▶ Task goal
Before you finish, make sure each line of the records has been retyped exactly.

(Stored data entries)
★ ★ ★
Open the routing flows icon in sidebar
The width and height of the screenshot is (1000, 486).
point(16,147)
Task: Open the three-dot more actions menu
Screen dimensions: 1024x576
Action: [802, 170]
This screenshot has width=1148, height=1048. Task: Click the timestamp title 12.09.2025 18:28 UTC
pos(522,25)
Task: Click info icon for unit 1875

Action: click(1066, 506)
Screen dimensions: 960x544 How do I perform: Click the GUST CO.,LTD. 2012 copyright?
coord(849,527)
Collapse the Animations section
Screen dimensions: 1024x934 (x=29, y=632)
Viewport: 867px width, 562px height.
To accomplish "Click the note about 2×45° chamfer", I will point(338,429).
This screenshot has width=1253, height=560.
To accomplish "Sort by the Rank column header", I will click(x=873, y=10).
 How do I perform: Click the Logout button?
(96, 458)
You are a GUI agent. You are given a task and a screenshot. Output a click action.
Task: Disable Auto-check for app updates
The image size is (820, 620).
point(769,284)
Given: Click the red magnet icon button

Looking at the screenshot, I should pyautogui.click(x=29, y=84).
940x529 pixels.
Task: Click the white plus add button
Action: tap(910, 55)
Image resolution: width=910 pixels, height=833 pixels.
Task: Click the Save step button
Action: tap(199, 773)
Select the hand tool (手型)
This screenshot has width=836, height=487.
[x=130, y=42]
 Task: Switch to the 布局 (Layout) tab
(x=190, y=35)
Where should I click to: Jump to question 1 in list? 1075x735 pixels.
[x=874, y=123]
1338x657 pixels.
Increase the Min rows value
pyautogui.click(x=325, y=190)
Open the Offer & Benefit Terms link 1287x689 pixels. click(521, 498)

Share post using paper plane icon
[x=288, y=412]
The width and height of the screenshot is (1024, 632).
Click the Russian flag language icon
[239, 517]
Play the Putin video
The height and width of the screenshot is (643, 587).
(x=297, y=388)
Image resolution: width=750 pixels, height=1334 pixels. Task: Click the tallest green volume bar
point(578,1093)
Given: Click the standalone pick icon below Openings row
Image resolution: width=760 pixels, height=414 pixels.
★ ★ ★
▶ Reply to the exercise
Open the routing flows icon in sidebar
The width and height of the screenshot is (1000, 486).
point(16,147)
Task: Open the three-dot more actions menu
Screen dimensions: 1024x576
Action: [802, 170]
This screenshot has width=1148, height=1048. Task: Click the timestamp title 12.09.2025 18:28 UTC
pos(522,25)
Task: Click info icon for unit 1875

Action: click(1066, 506)
Screen dimensions: 960x544 How do I perform: Click the GUST CO.,LTD. 2012 copyright?
coord(849,527)
Collapse the Animations section
Screen dimensions: 1024x934 (x=29, y=632)
Viewport: 867px width, 562px height.
To accomplish "Click the note about 2×45° chamfer", I will point(338,429).
This screenshot has width=1253, height=560.
To accomplish "Sort by the Rank column header", I will click(x=873, y=10).
 How do I perform: Click the Logout button?
(96, 458)
You are a GUI agent. You are given a task and a screenshot. Output a click action.
Task: Disable Auto-check for app updates
The image size is (820, 620).
point(769,284)
Given: Click the red magnet icon button

Looking at the screenshot, I should pyautogui.click(x=29, y=84).
940x529 pixels.
Task: Click the white plus add button
Action: tap(910, 55)
Image resolution: width=910 pixels, height=833 pixels.
Task: Click the Save step button
Action: tap(199, 773)
Select the hand tool (手型)
This screenshot has width=836, height=487.
[x=130, y=42]
 Task: Switch to the 布局 (Layout) tab
(x=190, y=35)
Where should I click to: Jump to question 1 in list? 1075x735 pixels.
[x=874, y=123]
1338x657 pixels.
Increase the Min rows value
pyautogui.click(x=325, y=190)
Open the Offer & Benefit Terms link 1287x689 pixels. click(521, 498)

Share post using paper plane icon
[x=288, y=412]
The width and height of the screenshot is (1024, 632).
Click the Russian flag language icon
[239, 517]
Play the Putin video
The height and width of the screenshot is (643, 587).
(x=297, y=388)
Image resolution: width=750 pixels, height=1334 pixels. Task: Click the tallest green volume bar
point(578,1093)
Given: Click the standalone pick icon below Openings row
Image resolution: width=760 pixels, height=414 pixels.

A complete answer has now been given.